So it looks like US military intervention in Venezuela might be on the cards.
Certainly, with Washington and other Western governments now officially recognising someone other than the sitting president as the legitimate leader, it’s hard to see how there won’t have to be some kind of forced conflict to finalise that arrangement: if it isn’t US military intervention, it would have to be some kind of military coup within Venezuela.
Either way, it’s been telegraphed way in advance. President Trump said a year and a half ago. “We have many options for Venezuela, including a possible military option, if necessary,” Trump told reporters at his New Jersey golf club.
He went on to say, “We have many options for Venezuela and by the way, we’re all over the world and we have troops all over the world in places that are very, very far away. Venezuela is not very far away and the people are suffering and dying. We have many options for Venezuela including a possible military option if necessary.”
It looks like they’re now moving towards probably putting that into action.
What’s remarkable is the brazeness of Western governments – foremost Washington – in simply declaring Maduro ‘has to go’ and then casually recognising an opposition figure (National Assembly speaker, Juan Guaido) as Venezuela’s ‘legitimate’ leader now. But we’ve seen this plenty, of course. I drew the parallels to Libya in this previous post on the Venezuela situation: where Britain and France simply ‘decided’ a completely new bunch of people (the ‘National Transitional Council’) were now the ‘recognised’ leaders of Libya (months before Gaddafi was hunted down and killed in Sirte).
Certainly, the situation in Venezuela is really bad.
Though, in truth, the reasons for that are more complex than simply the meme of the Brutal Dictator Imposing Evil Socialism on his unwilling people: really, would the international media be so focused on these events if Venezuela wasn’t a resource-rich, oil-rich country?
The same question, of course, had to be asked about Libya too – a country with which Venezuela was closely allied until the ‘Arab Spring’ ‘revolution’ in 2011 (in fact, Gaddafi and Chavez had jointly proposed something called ‘SATO’ – which was, in theory, a NATO for developing nations in the south to mutually defend each other from foreign imperialist actions).
As much as there has been a longstanding struggle between Venezuela’s governments and the US, it’s also important to look at broader geo-political developments in the region.
Recent history in Latin America is relevant: such as the impeachment of Dilma Rousseff in Brazil (on ‘corruption’ charges) and her replacement first by Washington-aligned elite/corporate stand-in Michel Temmer and now by elite/military ‘Populist’ Jair Bolsonaro (see here). Or the US State Department’s legitimisation of a right-wing military coup in Honduras (in 2009: see here), forcing the elected president to flee the country.

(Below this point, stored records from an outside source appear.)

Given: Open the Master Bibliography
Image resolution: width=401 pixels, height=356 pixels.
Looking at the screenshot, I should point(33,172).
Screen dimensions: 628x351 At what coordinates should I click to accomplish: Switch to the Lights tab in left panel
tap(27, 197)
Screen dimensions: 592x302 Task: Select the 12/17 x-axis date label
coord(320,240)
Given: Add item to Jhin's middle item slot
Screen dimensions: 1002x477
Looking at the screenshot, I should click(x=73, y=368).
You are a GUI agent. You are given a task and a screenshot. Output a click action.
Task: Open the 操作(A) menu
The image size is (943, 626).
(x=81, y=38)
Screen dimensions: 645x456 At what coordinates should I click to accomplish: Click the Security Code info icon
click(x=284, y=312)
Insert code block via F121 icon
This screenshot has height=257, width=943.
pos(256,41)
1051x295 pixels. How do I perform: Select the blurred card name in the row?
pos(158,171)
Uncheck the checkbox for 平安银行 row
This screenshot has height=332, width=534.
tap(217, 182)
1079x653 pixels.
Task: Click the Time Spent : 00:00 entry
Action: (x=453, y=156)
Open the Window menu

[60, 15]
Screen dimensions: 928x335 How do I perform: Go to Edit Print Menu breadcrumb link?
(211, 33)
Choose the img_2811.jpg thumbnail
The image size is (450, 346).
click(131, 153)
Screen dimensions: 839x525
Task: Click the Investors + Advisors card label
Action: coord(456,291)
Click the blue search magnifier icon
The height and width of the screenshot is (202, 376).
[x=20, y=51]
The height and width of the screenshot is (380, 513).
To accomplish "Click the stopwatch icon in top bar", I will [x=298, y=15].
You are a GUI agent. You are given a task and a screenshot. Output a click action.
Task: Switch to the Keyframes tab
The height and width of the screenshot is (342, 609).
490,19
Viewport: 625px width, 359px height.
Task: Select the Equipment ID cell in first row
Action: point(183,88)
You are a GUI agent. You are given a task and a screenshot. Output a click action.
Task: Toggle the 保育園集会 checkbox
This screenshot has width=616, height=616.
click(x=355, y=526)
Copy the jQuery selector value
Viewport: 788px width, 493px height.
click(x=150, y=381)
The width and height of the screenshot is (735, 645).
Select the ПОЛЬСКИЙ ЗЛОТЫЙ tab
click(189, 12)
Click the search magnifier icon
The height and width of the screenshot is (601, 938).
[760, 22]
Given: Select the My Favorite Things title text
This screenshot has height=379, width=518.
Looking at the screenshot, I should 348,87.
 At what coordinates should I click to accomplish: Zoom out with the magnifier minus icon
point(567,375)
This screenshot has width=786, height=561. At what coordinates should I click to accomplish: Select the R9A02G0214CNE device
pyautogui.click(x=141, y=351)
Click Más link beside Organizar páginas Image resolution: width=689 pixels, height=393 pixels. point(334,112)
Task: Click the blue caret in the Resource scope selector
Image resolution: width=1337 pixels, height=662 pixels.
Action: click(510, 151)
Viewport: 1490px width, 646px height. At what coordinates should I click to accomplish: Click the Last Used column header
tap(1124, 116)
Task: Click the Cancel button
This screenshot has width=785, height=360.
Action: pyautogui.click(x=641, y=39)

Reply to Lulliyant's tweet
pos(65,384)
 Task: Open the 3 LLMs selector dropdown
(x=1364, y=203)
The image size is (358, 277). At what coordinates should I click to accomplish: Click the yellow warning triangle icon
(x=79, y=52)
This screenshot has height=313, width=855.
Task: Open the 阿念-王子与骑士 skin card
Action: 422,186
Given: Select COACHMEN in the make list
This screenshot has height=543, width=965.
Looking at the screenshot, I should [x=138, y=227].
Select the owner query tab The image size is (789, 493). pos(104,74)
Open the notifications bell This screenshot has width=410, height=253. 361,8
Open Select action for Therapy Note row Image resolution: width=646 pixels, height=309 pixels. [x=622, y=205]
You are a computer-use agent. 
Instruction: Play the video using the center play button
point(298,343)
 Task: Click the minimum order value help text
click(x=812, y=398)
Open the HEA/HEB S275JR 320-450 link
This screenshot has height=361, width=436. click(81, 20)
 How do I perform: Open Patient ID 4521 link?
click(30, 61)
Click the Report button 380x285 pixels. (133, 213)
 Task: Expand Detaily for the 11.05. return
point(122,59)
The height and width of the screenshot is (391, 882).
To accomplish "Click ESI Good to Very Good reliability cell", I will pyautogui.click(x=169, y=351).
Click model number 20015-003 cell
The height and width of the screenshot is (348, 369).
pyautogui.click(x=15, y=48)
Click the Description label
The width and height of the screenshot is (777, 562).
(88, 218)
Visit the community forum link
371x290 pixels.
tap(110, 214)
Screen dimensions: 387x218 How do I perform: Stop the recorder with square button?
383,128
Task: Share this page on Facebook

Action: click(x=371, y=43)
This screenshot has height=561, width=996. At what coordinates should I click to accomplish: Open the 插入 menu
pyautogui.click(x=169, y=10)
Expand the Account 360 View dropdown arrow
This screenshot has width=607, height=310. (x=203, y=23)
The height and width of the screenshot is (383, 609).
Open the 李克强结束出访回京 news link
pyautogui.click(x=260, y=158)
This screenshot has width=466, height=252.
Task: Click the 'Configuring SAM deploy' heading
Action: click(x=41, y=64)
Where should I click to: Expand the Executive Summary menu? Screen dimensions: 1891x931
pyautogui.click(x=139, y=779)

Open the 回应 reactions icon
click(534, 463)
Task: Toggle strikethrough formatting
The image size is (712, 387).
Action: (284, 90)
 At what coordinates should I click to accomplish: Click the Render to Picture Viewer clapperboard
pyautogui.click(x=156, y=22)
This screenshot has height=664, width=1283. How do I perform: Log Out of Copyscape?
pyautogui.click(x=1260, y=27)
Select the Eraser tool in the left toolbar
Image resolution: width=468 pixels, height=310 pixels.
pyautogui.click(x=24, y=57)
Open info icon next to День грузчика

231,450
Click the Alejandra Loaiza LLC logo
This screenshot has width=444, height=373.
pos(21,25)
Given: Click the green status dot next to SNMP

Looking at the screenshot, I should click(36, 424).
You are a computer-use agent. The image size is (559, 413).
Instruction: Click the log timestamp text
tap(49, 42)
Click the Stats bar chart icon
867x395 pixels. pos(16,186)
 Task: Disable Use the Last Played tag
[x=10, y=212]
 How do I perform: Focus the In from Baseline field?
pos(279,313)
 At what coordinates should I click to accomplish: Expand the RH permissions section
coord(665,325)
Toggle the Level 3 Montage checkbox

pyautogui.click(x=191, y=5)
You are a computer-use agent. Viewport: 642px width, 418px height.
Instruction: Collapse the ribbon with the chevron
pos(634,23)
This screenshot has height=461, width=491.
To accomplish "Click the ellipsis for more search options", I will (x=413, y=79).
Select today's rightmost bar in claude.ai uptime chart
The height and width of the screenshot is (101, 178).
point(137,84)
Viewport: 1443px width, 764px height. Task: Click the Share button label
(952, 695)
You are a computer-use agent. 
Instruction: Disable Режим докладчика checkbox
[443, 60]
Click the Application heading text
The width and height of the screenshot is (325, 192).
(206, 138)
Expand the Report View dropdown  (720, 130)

The impeachment effort against Rousseff had been mostly orchestrated by the political, media, military and economic elites in Brazil; though corporate media in Brazil and foreign media in the West had largely portrayed it as more of a populist movement of the Brazilian people.
Which forces one to be wary of the seemingly uniformly angelic descriptions of ‘popular opposition’ in Venezuela.
But all of this seems to occur against a conspicuous backdrop of multiple long-term Left-wing governments in Latin-America being replaced by right-wing governments in dubious circumstances.
I’ve covered Brazil and Honduras before, so let’s look at Argentina instead, which recently replaced a longstanding Left-wing government with a right-wing government and essentially ceded its sovereignty to Wall Street, despite years and years of staunch resistance to Washington. Dr. Paul Craig Roberts linked Rousseff’s impeachment in Brazil firmly with the removal of Cristina Fernandez de Kirchner in Argentina.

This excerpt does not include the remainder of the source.